El Barça es el equipo más regular de Europa con doce clasificaciones consecutivas para la ronda de cuartos de final de la Champions League. La última goleada frente al Lyon refuerza su condición de aspirante cualificado al título en el pool finalista. Nadie se lleva a engaño y el capitán Leo Messi hizo público el objetivo principal de recuperar el cetro europeo obtenido por última vez en el año 2015 en Berlín ante la Juventus.

El riesgo es que la ilusión se traduzca en una presión que atenaza las piernas y obnubile la mente de los protagonistas blaugranas. Una competición donde participan los mejores, el triunfo es una opción y nunca una obligación, por la cantidad de variables, endógenas y exógenas, que influyen en los resultados.

Algunas son programables y, por ende, sujetas al análisis y estudio para que los profesionales las intuyan y pongan los antídotos necesarios para superar las dificultades. Otras, empero, forman parte de la casuística donde se concitan factores convergentes con la imponderabilidad.

Lo palpable es que el Barça es uno de los cinco equipos europeos en disposición de ganar “el triplete”, distinción honorífica que se otorga al equipo que ha ganado la Champions y los dos principales torneos de su país, el de la competición regular a doble vuelta de todos contra todos y el de la Copa, resuelta por eliminaciones directas. En esa misma condición privilegiada se hallan el Manchester United, Manchester City, Ajax y Porto. No así la Juventus, el Ajax y el Liverpool que completan el selectivo grupo de ocho.

La afición blaugrana acudió en masa a la cita europea en número exacto oficial de 92.346 personas, lo que solo dejo algo más de su siete por ciento de vacantes del recinto deportivo con más aforo de Europa.

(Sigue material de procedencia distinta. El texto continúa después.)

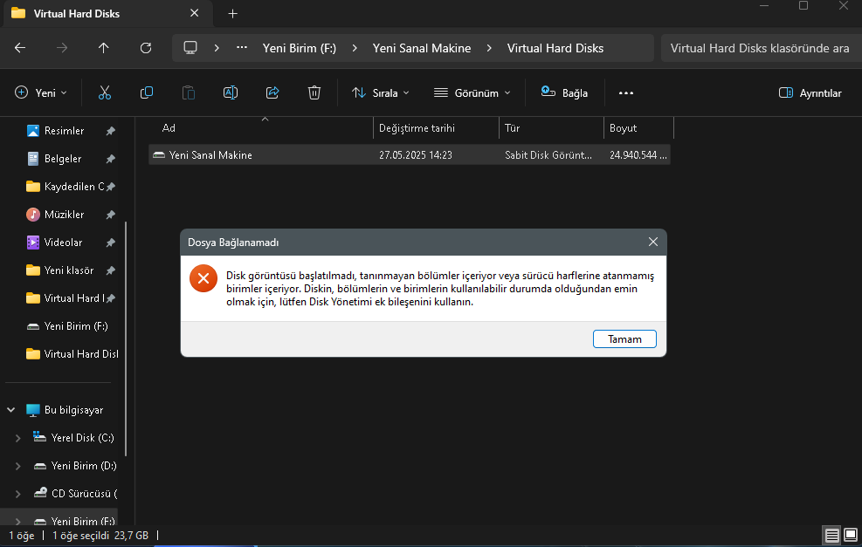Navigate back with the left arrow
The width and height of the screenshot is (862, 547).
pos(20,48)
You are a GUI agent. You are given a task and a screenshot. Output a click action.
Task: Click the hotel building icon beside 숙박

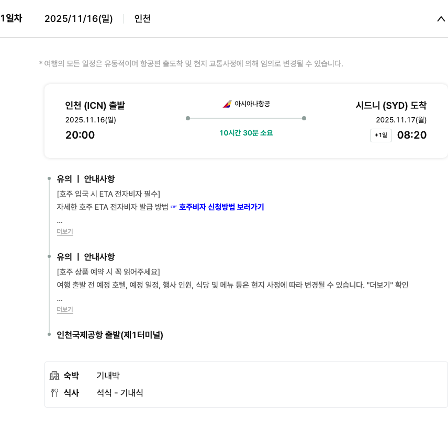click(x=54, y=376)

Están todos los equipos que son, pero no es probable que sean todos los que están. El FC Barcelona se queda como único representante de LaLiga, circunstancia de la que la hegemónica e influyente prensa madrileña hace una lectura inversa, con escasez de relieve y poco ponderada.

El FC Barcelona, a partir de horas vespertinas, cuando ya se sepan las nuevas confrontaciones europeas, habrá que volver a aparcar la Champions para concentrase en la Liga española. Le aguarda la visita a Heliópolis para enfrentarse al titular Betis del contestado Quique Setién, que practica mejor fútbol que resultados obtiene, merced a una aplicación romántica del fútbol más alineada con los principios que con la efectividad resultadista.

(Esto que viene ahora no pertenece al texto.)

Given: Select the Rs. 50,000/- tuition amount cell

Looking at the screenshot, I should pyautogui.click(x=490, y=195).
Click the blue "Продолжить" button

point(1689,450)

El Barça de Valverde se mueve en torno a catorce titulares, uno de ellos, Dembélé, que volverá a estar ausente por reincidir en su lesión muscular, acerca de la cual ya se establece polémica con los médicos que autorizaron su participación parcial frente al Olympique Lyonnais. Es conveniente repartir minutos, en una mirada de alcance de mayor perspectiva. Sin embargo, el “txingurri”, sigue apostando porque el partido más importante es el inmediato.

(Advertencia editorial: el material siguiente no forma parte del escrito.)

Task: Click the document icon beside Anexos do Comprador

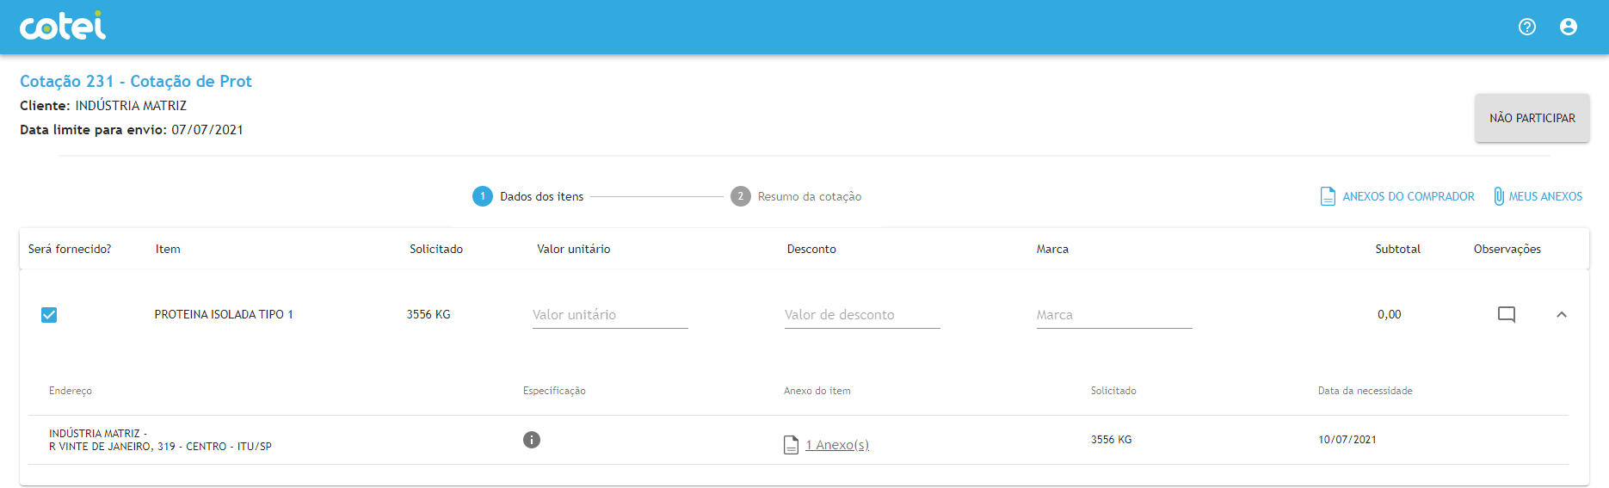Action: pyautogui.click(x=1328, y=196)
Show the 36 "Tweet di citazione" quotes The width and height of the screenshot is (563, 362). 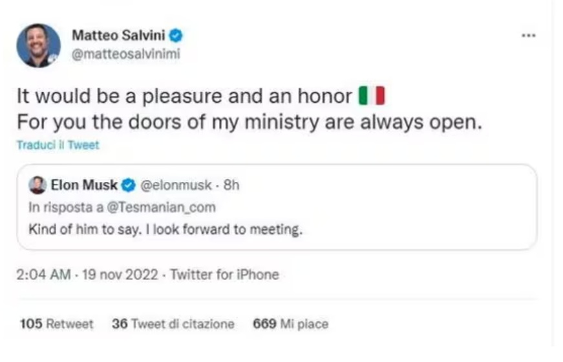[173, 324]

Se da por descontado la vuelta de Umtiti al eje defensivo, si bien no queda claro que, a Gerard Piqué, en un momento de juego excepcional y goleador circunstancial, le conceda el descanso necesario. Malcom y Aleñá debieran tener protagonismo para demostrar que el éxito de la temporada pasa por la paticipación del elenco completo de la plantilla.

Con once jornadas por delante, es importante no reducir las ventajas de siete y doce puntos que se llevan a los equipos madrileños que ocupan la segunda y tercera posición, los cuales jugarán el resto de la liga como única competición. Además del cansancio físico y mental de los futbolistas barcelonistas, el riesgo añadido viene conformado por la dificultad de cambiar de chip para enfrentarse a esta vigésimo octava jornada liguera. Ese será el mayor peligro. O así piensa nuestra pluma.